Schisandrin C targets Keap1 and attenuates oxidative stress by activating Nrf2 pathway in Ang II‐challenged vascular endothelium

Vascular endothelial dysfunction plays a crucial role in the pathogenesis of cardiovascular diseases. Oxidative stress is a key pathophysiological mechanism underpinning endothelial dysfunction. Schisandrin C (Sch C), a dibenzocyclooctadiene derivative of Schisandra chinensis , has antioxidative properties. Here, we report the use of Sch C as a novel therapeutic for the treatment of angiotensin II (Ang II)‐induced endothelial deficits and explore the underlying mechanisms and the target of Sch C. Our results demonstrated that Sch C treatment prevents aorta oxidative stress and improves relaxation in mice, challenged with subcutaneous infusion of Ang II. In addition, Sch C significantly ameliorates Ang II‐induced oxidative stress in rat aortic endothelial cells.
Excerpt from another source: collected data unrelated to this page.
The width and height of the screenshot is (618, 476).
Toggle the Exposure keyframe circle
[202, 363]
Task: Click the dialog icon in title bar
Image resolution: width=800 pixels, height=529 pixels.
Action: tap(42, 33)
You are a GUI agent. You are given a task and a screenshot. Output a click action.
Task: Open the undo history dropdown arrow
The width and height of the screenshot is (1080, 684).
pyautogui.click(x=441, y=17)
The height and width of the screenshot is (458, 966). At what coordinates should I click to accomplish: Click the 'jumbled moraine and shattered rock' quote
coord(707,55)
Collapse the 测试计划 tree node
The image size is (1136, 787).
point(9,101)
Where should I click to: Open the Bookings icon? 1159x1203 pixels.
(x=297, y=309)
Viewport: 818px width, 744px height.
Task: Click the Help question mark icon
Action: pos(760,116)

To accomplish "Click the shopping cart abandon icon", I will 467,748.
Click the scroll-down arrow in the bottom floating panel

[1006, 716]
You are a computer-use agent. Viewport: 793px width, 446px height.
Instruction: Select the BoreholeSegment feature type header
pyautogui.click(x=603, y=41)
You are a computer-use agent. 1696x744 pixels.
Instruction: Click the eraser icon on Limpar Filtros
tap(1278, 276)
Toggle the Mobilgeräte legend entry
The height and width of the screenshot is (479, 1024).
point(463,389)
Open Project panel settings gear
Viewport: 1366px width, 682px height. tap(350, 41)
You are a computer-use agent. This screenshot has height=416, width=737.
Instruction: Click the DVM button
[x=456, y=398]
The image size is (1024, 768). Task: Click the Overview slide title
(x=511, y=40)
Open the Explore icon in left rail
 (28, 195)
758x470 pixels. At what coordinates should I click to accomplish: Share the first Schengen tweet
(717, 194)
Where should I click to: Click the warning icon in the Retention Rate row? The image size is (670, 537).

We then discovered that these antioxidative effects of Sch C are mediated through the induction of nuclear factor (erythroid‐derived 2)‐like 2 (Nrf2). Using an expression plasmid and molecular docking, we identified that Kelch‐like ECH‐associated protein‐1 (Keap1), a negative regulator of Nrf2, is a target of Sch C. These findings provide evidence for the potential use of Sch C as an antioxidative agent for treatment of vascular endothelial deficits.